* **Required work**:
What you return should be the exact lines from the one with "Click the Mark" to the end of the records below, both included, and no pictures.
** Opening Provided material block **
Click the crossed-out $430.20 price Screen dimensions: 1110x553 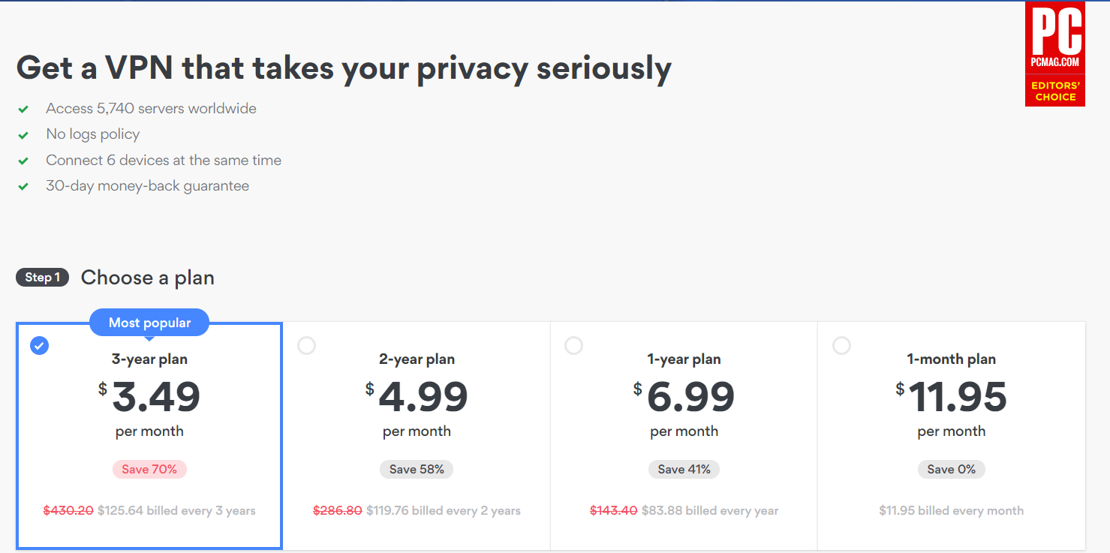pyautogui.click(x=68, y=511)
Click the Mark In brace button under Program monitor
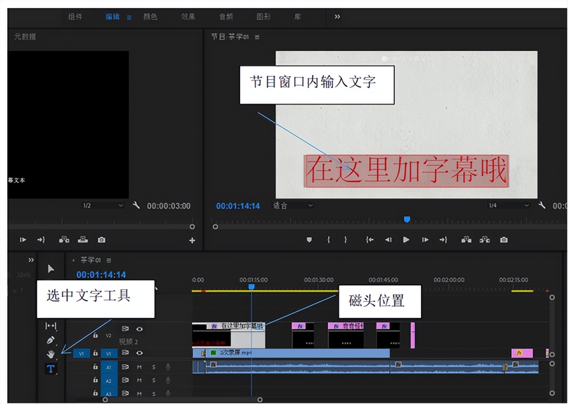 (x=328, y=240)
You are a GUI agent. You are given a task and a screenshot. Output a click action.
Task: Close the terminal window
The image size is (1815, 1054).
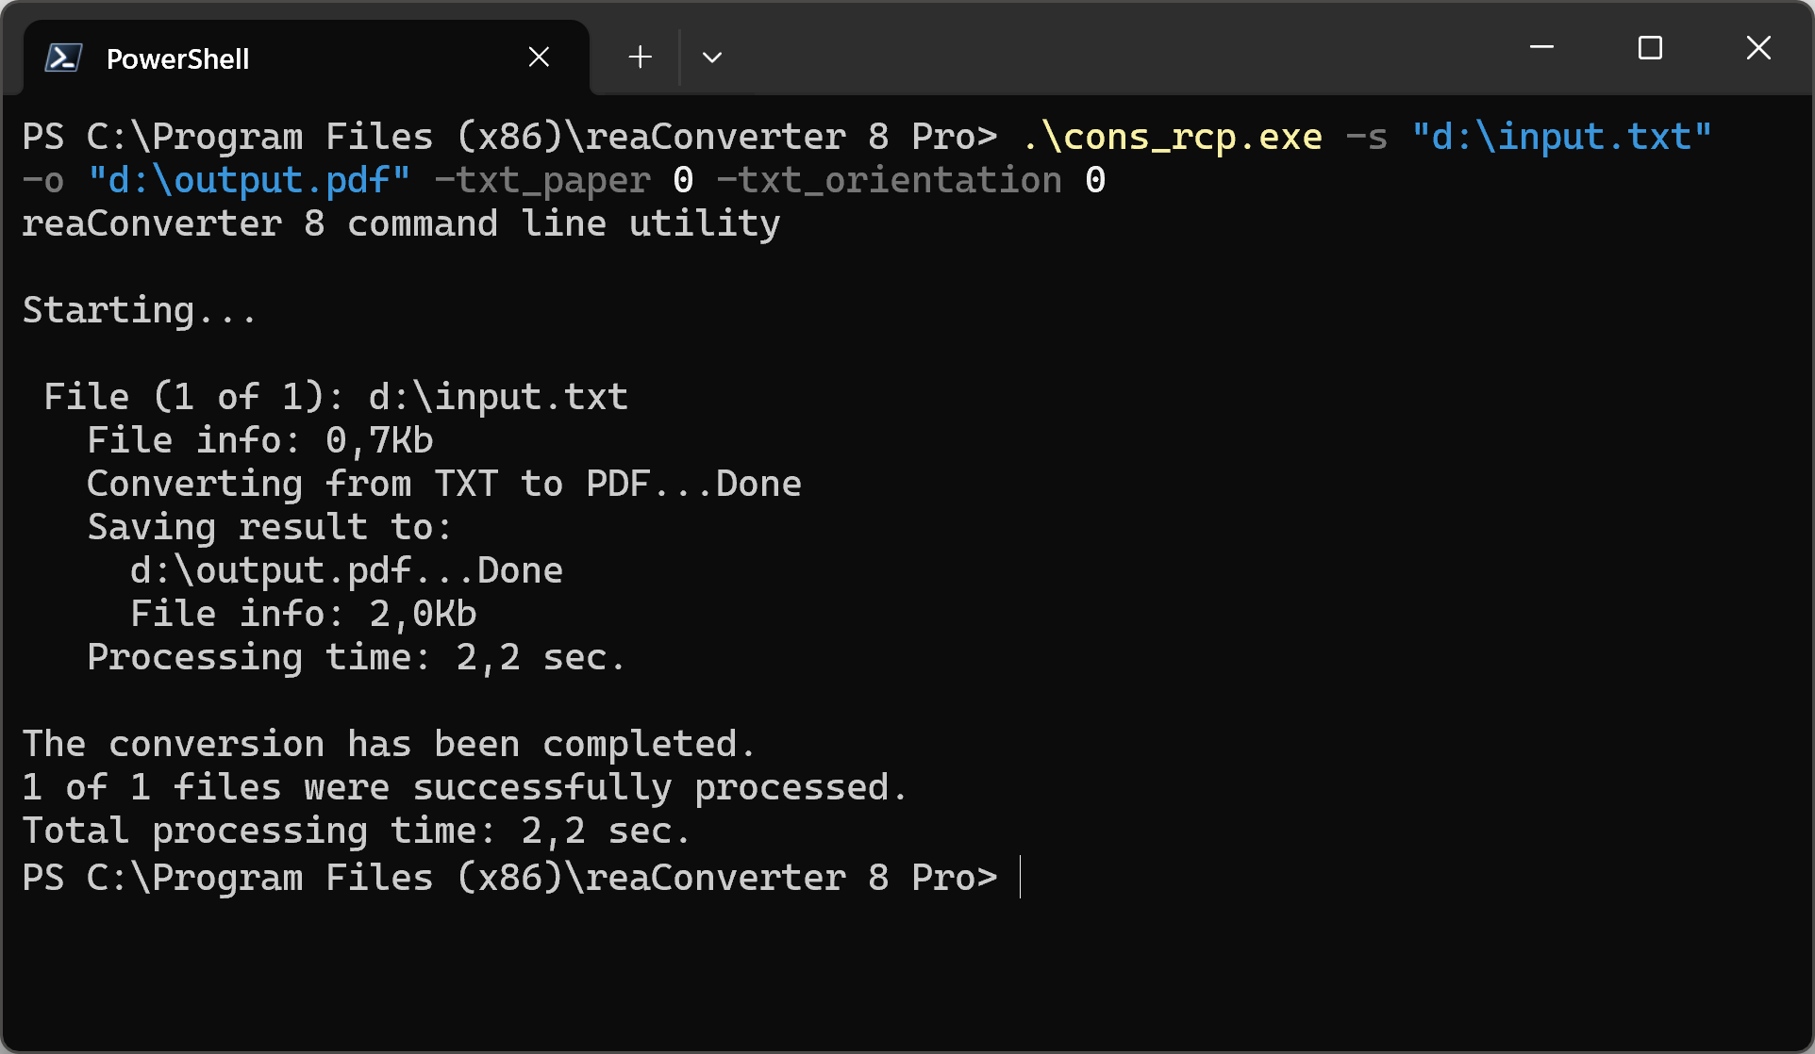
** Closing Provided material block **
* **Exercise answer**:
Click the Mark In brace button under Program monitor
 (x=328, y=240)
You are a GUI agent. You are given a task and a screenshot. Output a click action.
Task: Close the terminal window
The image size is (1815, 1054).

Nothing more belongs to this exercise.